The exercise >>
Repeat the stretch of the material from the line containing "Where should I click to: Pin" through the line containing "Action: pos(501,248)", both included.

(Entries from a dataset)
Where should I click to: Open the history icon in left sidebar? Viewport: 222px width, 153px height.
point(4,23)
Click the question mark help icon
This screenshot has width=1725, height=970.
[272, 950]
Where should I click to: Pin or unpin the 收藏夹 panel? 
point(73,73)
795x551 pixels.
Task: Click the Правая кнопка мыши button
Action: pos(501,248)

---

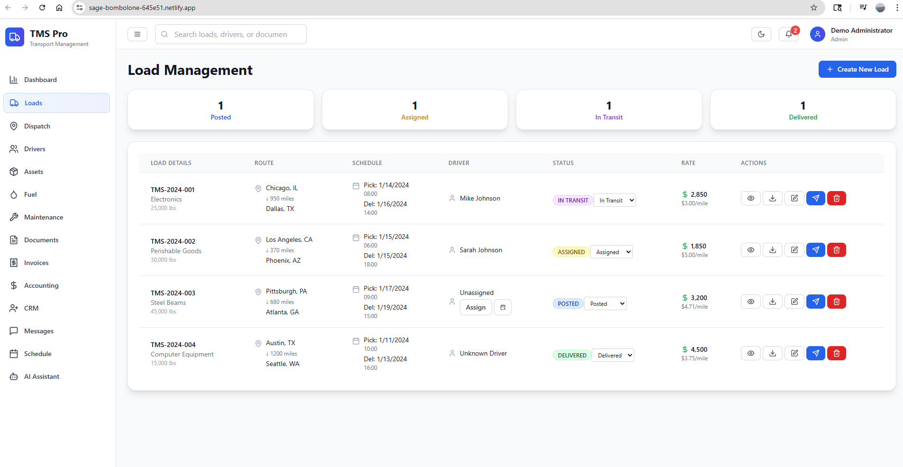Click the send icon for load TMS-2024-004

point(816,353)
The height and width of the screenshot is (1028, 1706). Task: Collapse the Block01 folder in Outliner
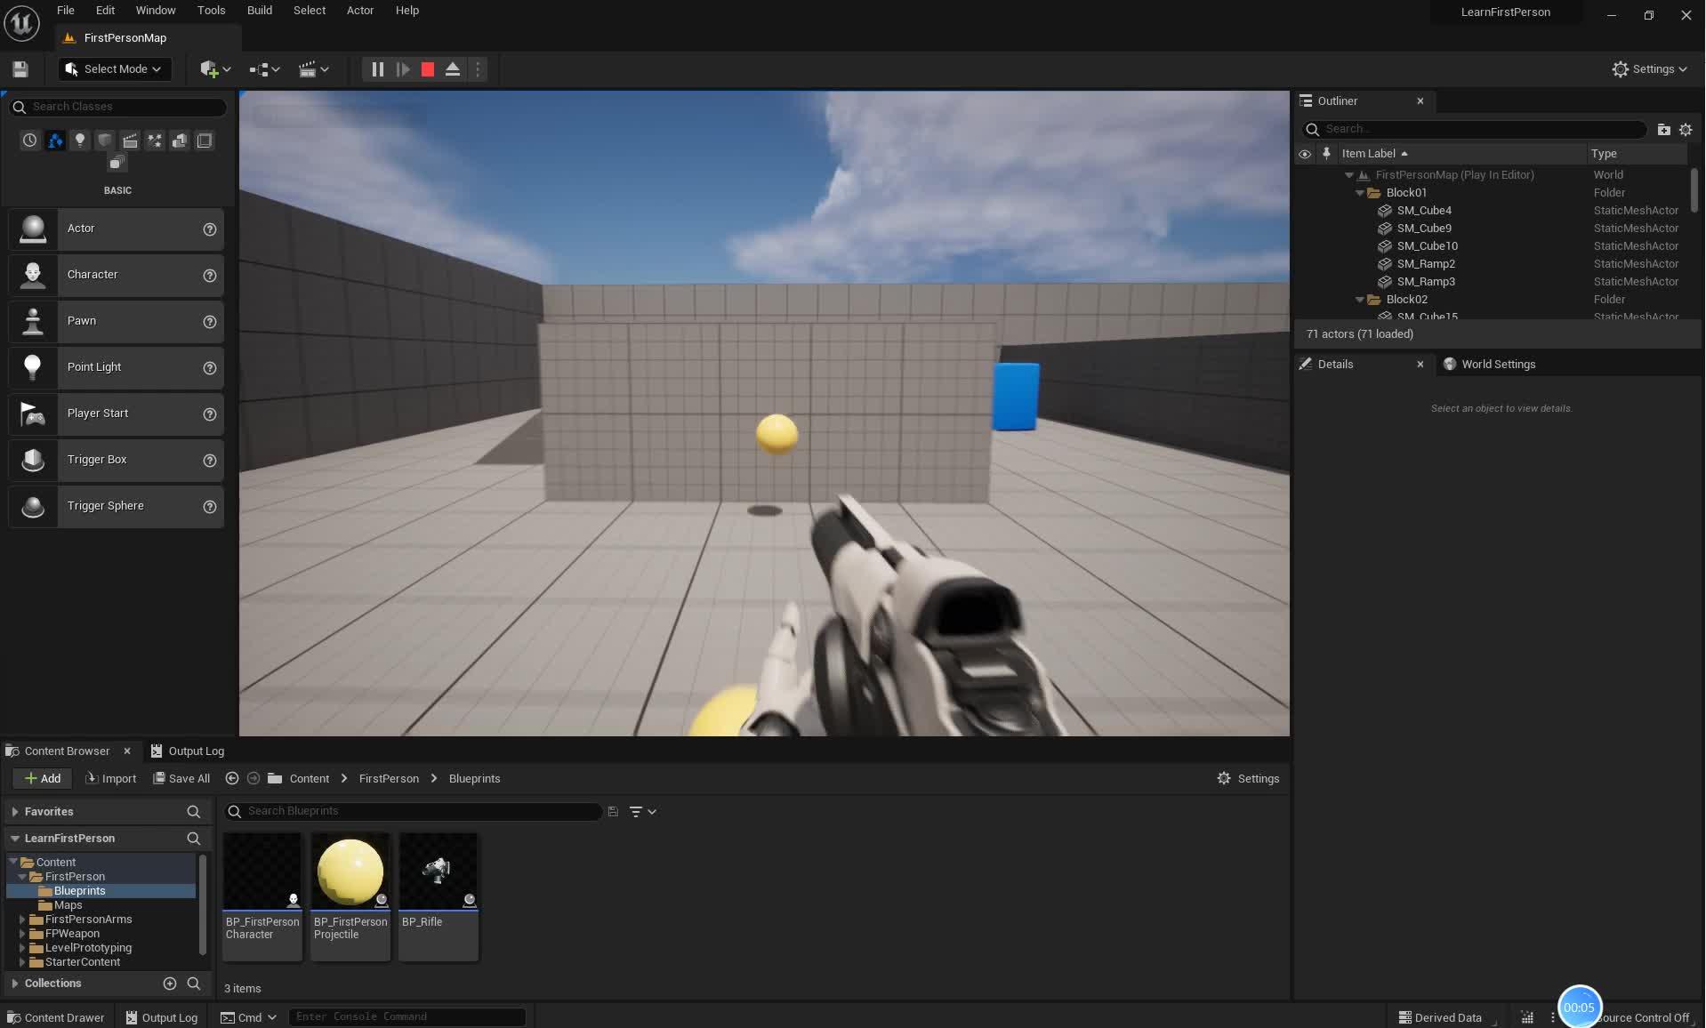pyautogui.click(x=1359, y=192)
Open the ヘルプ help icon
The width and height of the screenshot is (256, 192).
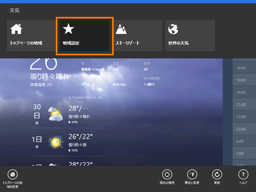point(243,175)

The solution >>
Where should I click to: Pin or unpin the 收藏夹 panel? 
point(73,73)
795x551 pixels.
Task: Click the Правая кнопка мыши button
Action: pos(501,248)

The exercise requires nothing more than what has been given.